Le 18 mai, le Bismarck et le Prinz Eugen quittèrent Gdynia après la tombée du jour; on avait dégagé la Baltique de tout navire marchand pour leur passage. Ils franchirent les Belts à la nuit et, à l’aube du 20, naviguaient dans le Skagerrak. Là, le premier coup du sort les attendait. Au cours d’une sortie d’exercices en mer, le croiseur suédois Gotland les aperçut et Lütjens fut certain que les Anglais seraient sous peu avertis de son appareillage.
A 9 heures, le 21 mai 1941, après avoir remonté les côtes de Norvège, les deux navires jetèrent l’ancre dans le fjord de Kors, près de Bergen. Le Prinz Eugen y fit le plein de mazout, mais le Bismarck, qui naviguait avec 9 000 tonnes dans ses soutes, disposait de réserves suffisantes. Les deux équipages achevèrent de peindre le camouflage sur leurs coques, puis, à la brune, ils s’échappèrent vers le nord. A peine venaient-ils de prendre la mer qu’ils aperçurent les fusées éclairantes et les explosions des bombes d’un raid aérien britannique ayant pour objectif le port. Ce coup de chance persuada Lütjens qu’il avait faussé compagnie aux Anglais.
En Angleterre, une activité considérable s’était manifestée à la suite de l’information de l’attaché naval à Stockholm. Dans la matinée du 21, on procéda à une vaste reconnaissance photographique des côtes de Norvège.
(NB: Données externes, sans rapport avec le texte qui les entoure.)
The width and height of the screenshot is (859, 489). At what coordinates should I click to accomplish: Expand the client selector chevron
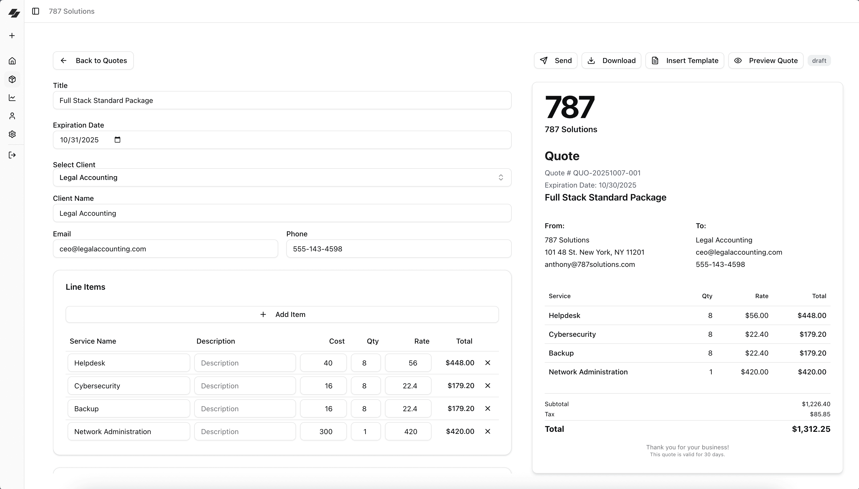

Un des avions, survolant les environs de Bergen, rapporta qu’il venait de découvrir deux croiseurs de la classe du Hipper. A l’examen des photos prises, les spécialistes de l’Amirauté identifièrent le Bismarck et le Prinz Eugen. La flotte fut alertée sur-le-champ.
Le 22 mai fut un jour capital pour les mouvements de la Home Fleet. Il lui fallait à tout prix reconnaître les fjords de Bergen, pour avertir aussitôt le commandant en chef si les navires allemands avaient levé l’ancre. Mais un plafond nuageux très bas recouvrait, à 60 mètres, les parages de la mer du Nord, et le brouillard enveloppait la côte norvégienne. Toute tentative de reconnaissance échoua de ce fait. Finalement, le capitaine Fancourt, de la station aéronavale de Hatston, dans les Orcades, décida, de sa propre initiative, d’envoyer un avion tenter sa chance. Volant souvent à quelques mètres au-dessus de la crête des vagues, l’avion parvint à atteindre les fjords de Bergen et, sous un feu nourri, mena résolument jusqu’au bout sa reconnaissance. Tout en retournant vers sa base, il signala que les navires allemands avaient pris la mer. Ces nouvelles furent connues du commandant en chef à 20 heures.
L’amiral Lütjens, de son côté, n’avait pas eu le même bonheur. Le 20 mai, une reconnaissance sur Scapa Flow avait fourni la preuve certaine que le King George V, le Prince of Wales, le Hood, le Victorious et six croiseurs se trouvaient tous à l’ancre. Le 21, le temps se dégrada trop pour effectuer des vols de reconnaissance. Le 22 mai, il était encore trop mauvais pour prendre des photographies, mais un pilote allemand survola le mouillage et effectua un contrôle à vue. Il rapporta que les quatre gros navires s’y trouvaient encore. En réalité, il se trompait car le Hood et le Prince of Wales avaient alors pris la mer. Cette information erronée, transmise à l’amiral Lütjens, le confirma dans sa certitude qu’il avait réussi sa sortie. De plus, ses officiers météorologistes le prévinrent qu’il trouverait des nappes de brouillard dans le détroit de Danemark. Sur la foi de ces informations, il crut que le passage vers l’Atlantique était libre. Il décida donc, au lieu de monter vers le nord, où un pétrolier l’attendait, et de s’y tenir à l’abri pendant quelques jours, en attendant que les Anglais eussent renoncé à leur poursuite, d’aller plutôt de l’avant.